PP51A-2281
Changing Trends and Variance in Eastern Equatorial Pacific Sea Surface Temperatures over the Twentieth Century
Friday, 18 December 2015
Poster Hall (Moscone South)
Gloria Jimenez1, Julia E Cole1 and Diane M Thompson2, (1)University of Arizona, Tucson, AZ, United States, (2)National Center for Atmospheric Research, Boulder, CO, United States
Abstract:
Global climate models and instrumental datasets often disagree regarding sea surface temperature (SST) trends in the tropical Pacific. Coral Sr/Ca records with sub-seasonal resolution provide SST proxies that complement and extend limited instrumental records. We present a new partially replicated Sr/Ca-SST record from two Galápagos corals (Isla Wolf, at 1°24’N, 91°48’W), that spans 1937-2010. The record shows high SST variance in the region, which increases nearly twofold after the late 1970s. Similarly, there is little trend in the mean until 1976, after which SSTs warm during all seasons. Both the increase in variance and the trend are strongest during the warm season, leading to progressively more anomalous conditions during El Niño events. To investigate recent changes in the eastern equatorial Pacific since the 1976/1977 climate transition, we compare the Galápagos record to a published coral Sr/Ca-SST record from Clipperton Atoll (10°18’N, 109°13’W, spanning 1874-1993; Wu et al., 2014, Palaeogeogr. Palaeoclimatol. Palaeoecol.). As in the Galápagos, Clipperton corals show increasing SSTs in all seasons after 1976. The trend at Clipperton is greater than in the Galápagos, though the variance is smaller and does not change significantly throughout the record. Finally, the north-south temperature gradient between Clipperton and Galápagos has increased slightly over the interval in which the two records overlap (1937-1993).
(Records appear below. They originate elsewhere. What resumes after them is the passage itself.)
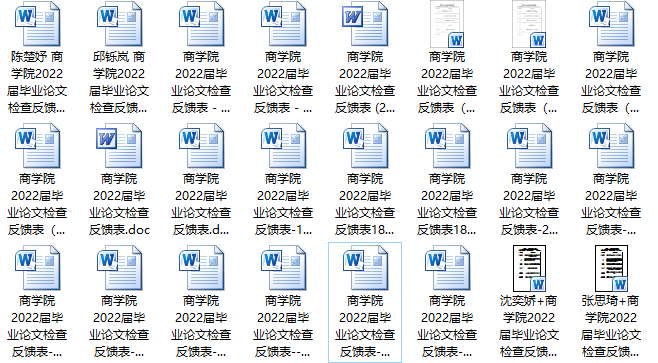Screen dimensions: 658x363
Task: Select the file directly above 张思琦 document
Action: pyautogui.click(x=611, y=146)
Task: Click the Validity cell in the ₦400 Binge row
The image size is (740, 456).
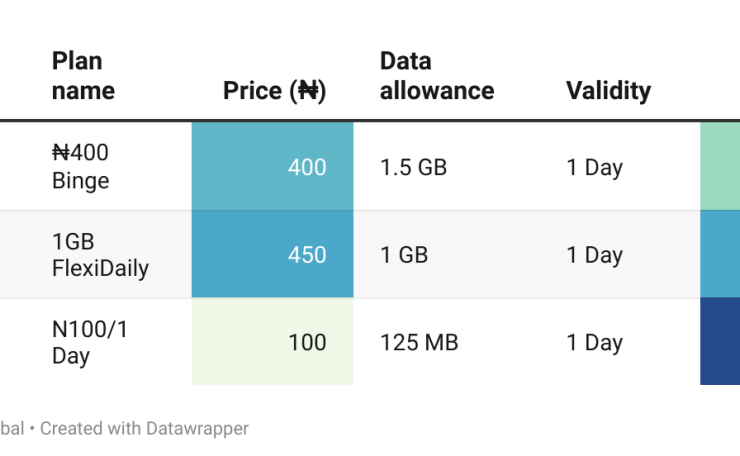Action: (594, 167)
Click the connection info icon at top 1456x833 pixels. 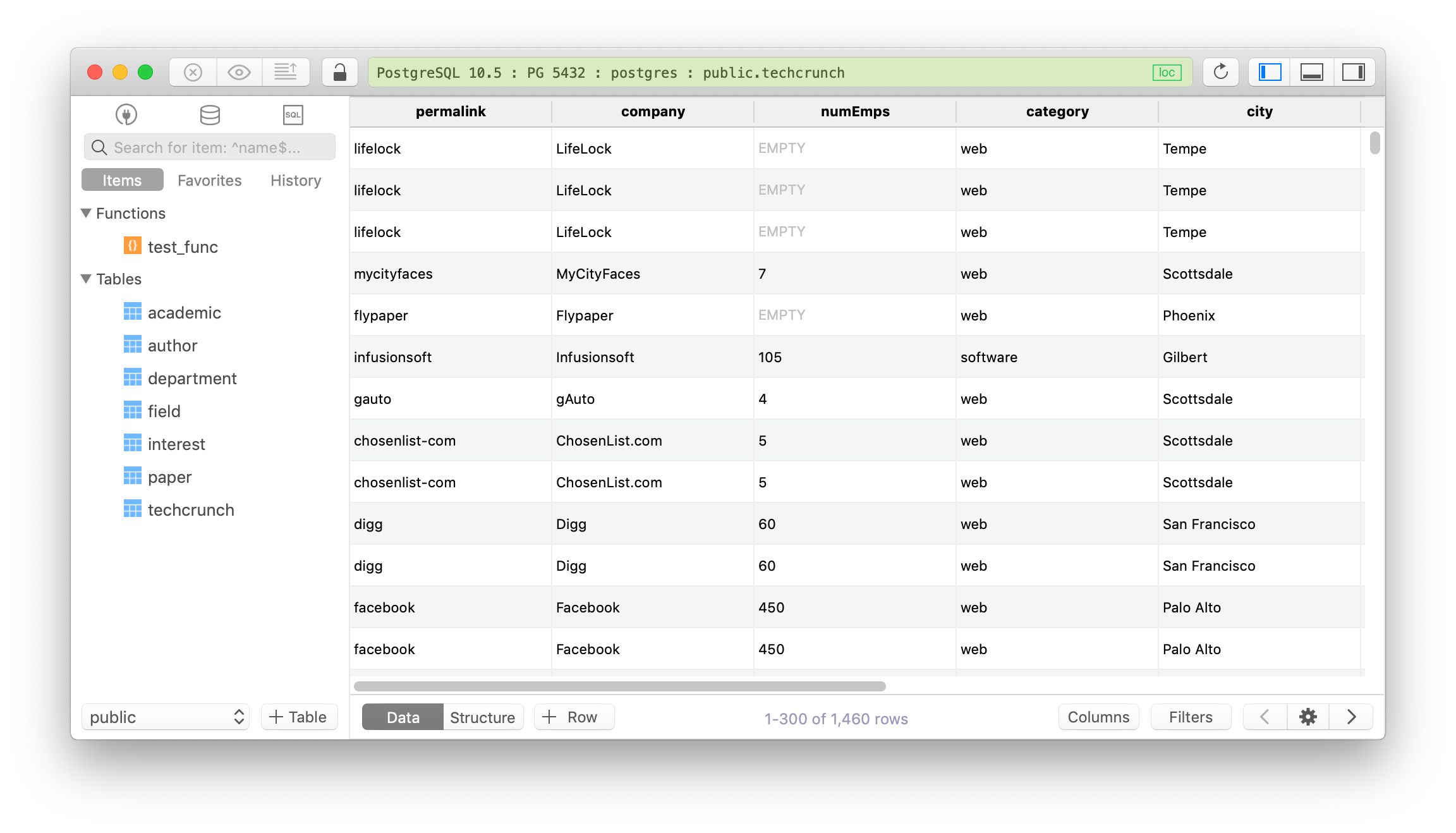click(1166, 71)
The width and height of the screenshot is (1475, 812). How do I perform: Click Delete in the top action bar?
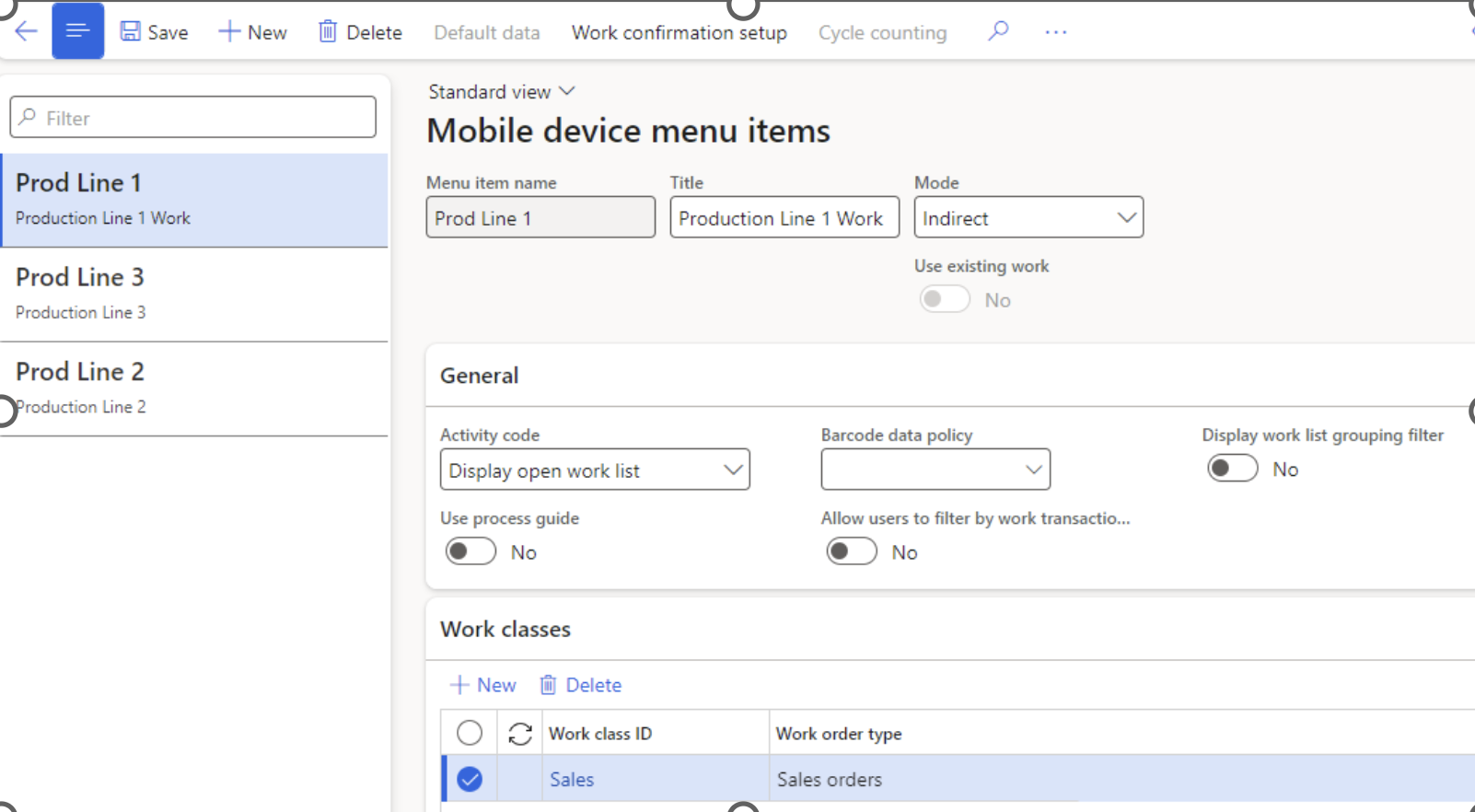[360, 32]
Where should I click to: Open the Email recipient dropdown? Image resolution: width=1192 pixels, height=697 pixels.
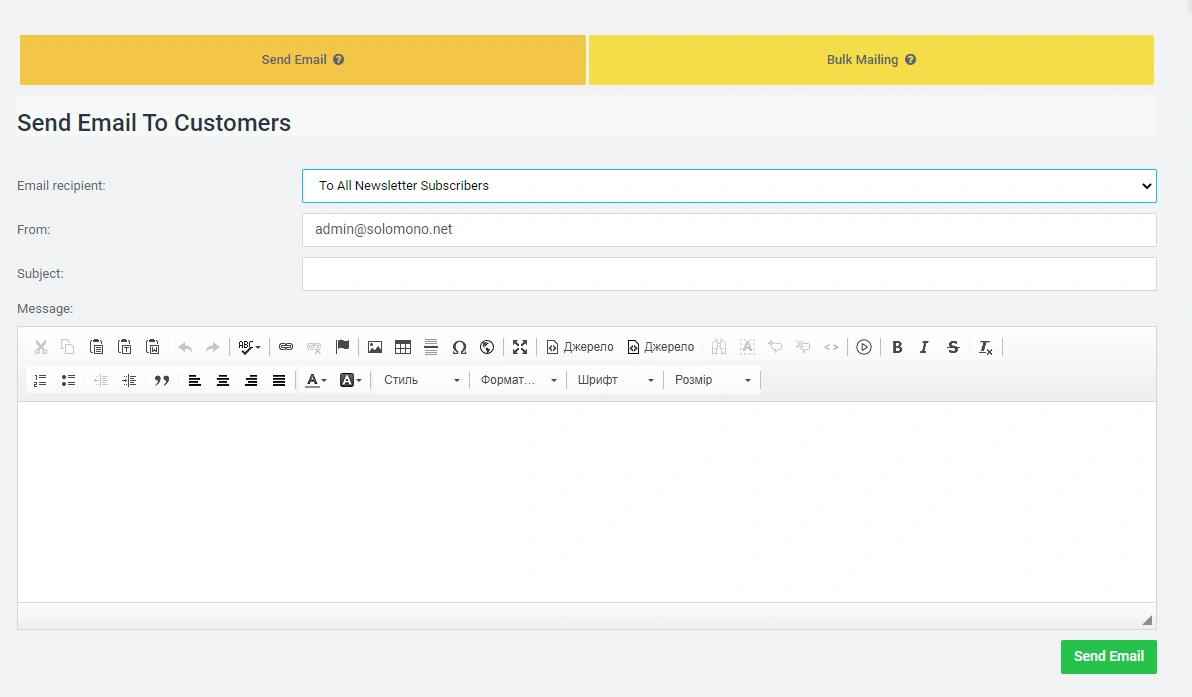[728, 186]
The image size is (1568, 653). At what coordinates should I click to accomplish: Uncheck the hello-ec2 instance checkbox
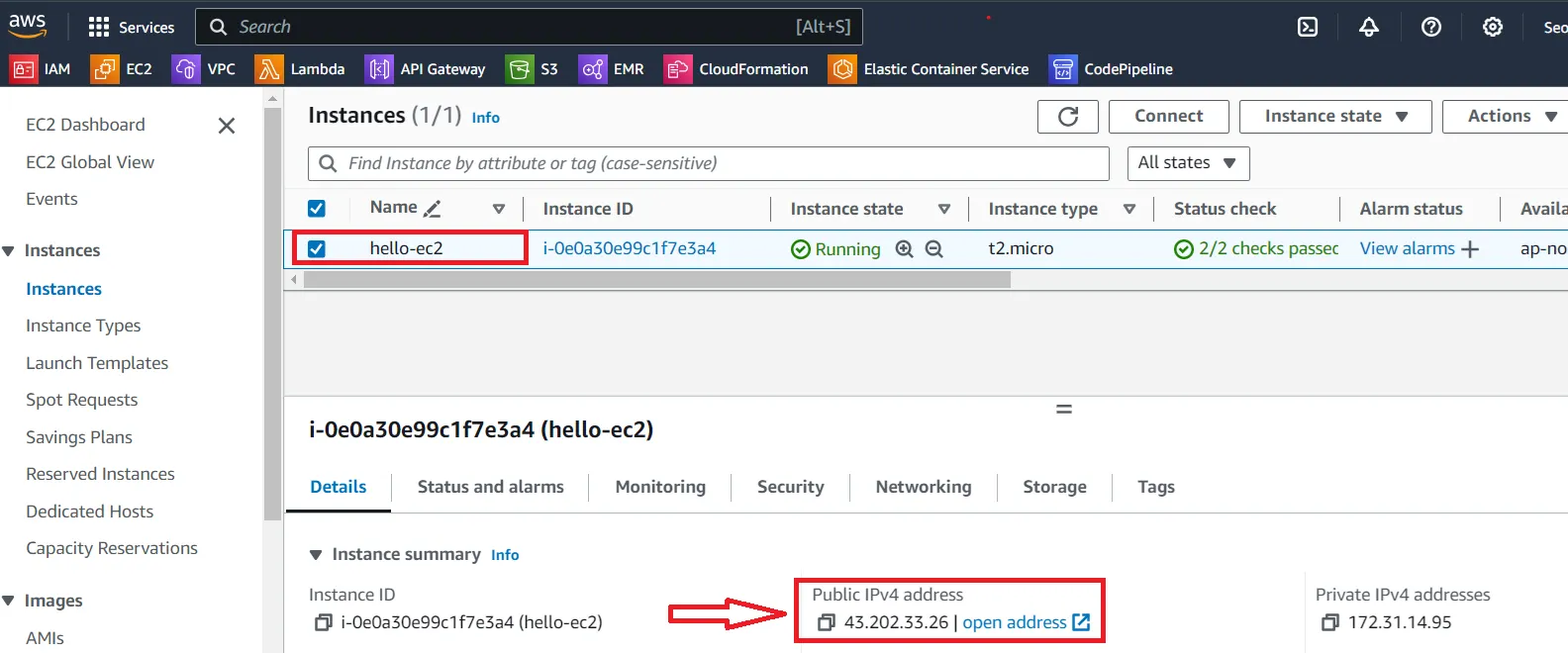(x=317, y=248)
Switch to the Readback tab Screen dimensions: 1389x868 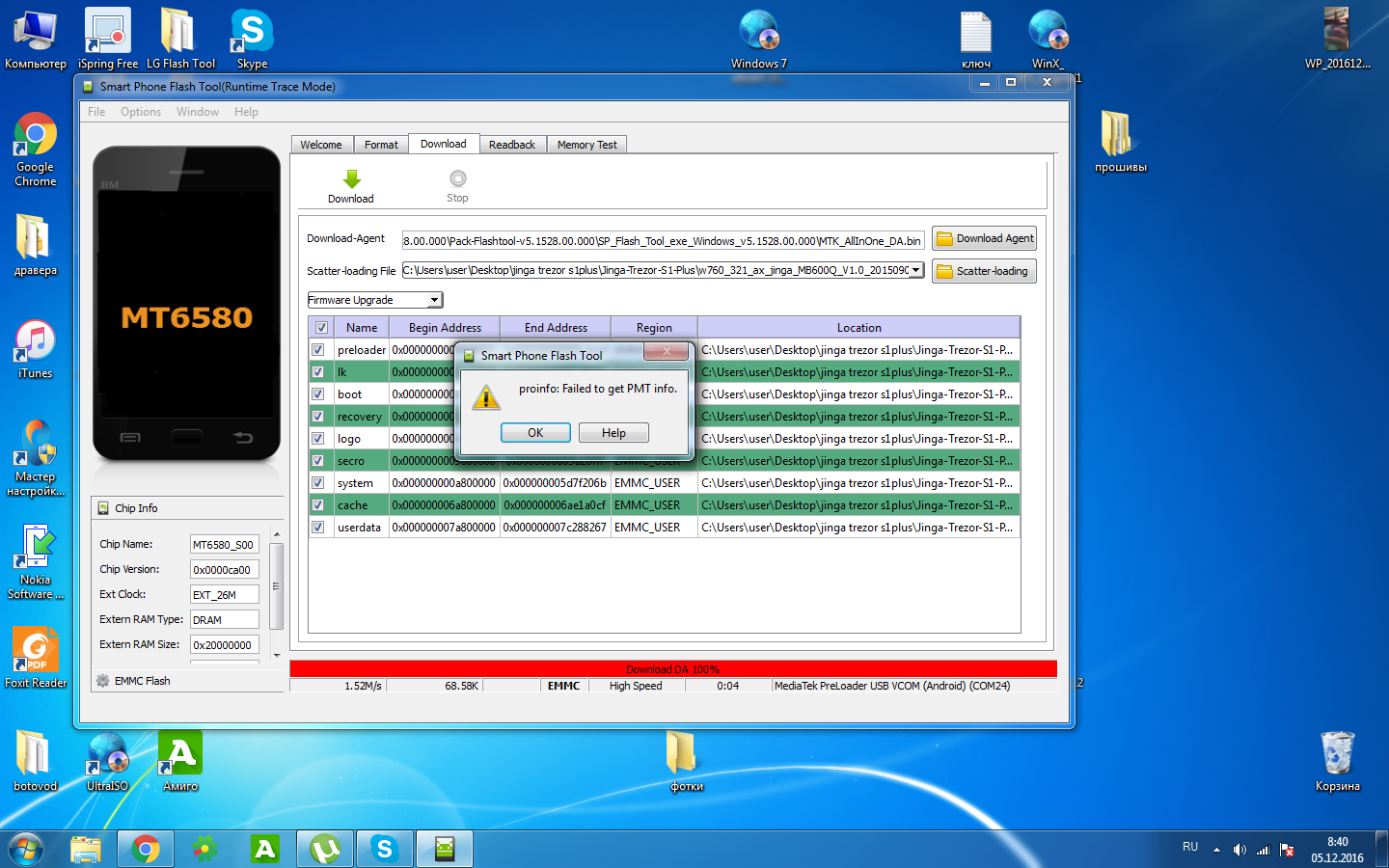click(x=511, y=145)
Gridded instrumental SST data generally agree with the coral Sr/Ca-SST results, though the gridded data suggest lower variance at both sites. In sum, we show that an increase in the mean and variance of SSTs in the eastern equatorial Pacific is associated with an enhanced meridional SST gradient over the twentieth century, and especially since 1976. These results contrast with recent suggestions that a weakened meridional SST gradient in the equatorial Pacific may be leading to stronger El Niño events. Our results support the consensus that the 1976/1977 climate transition was a key turning point in the state of the tropical Pacific.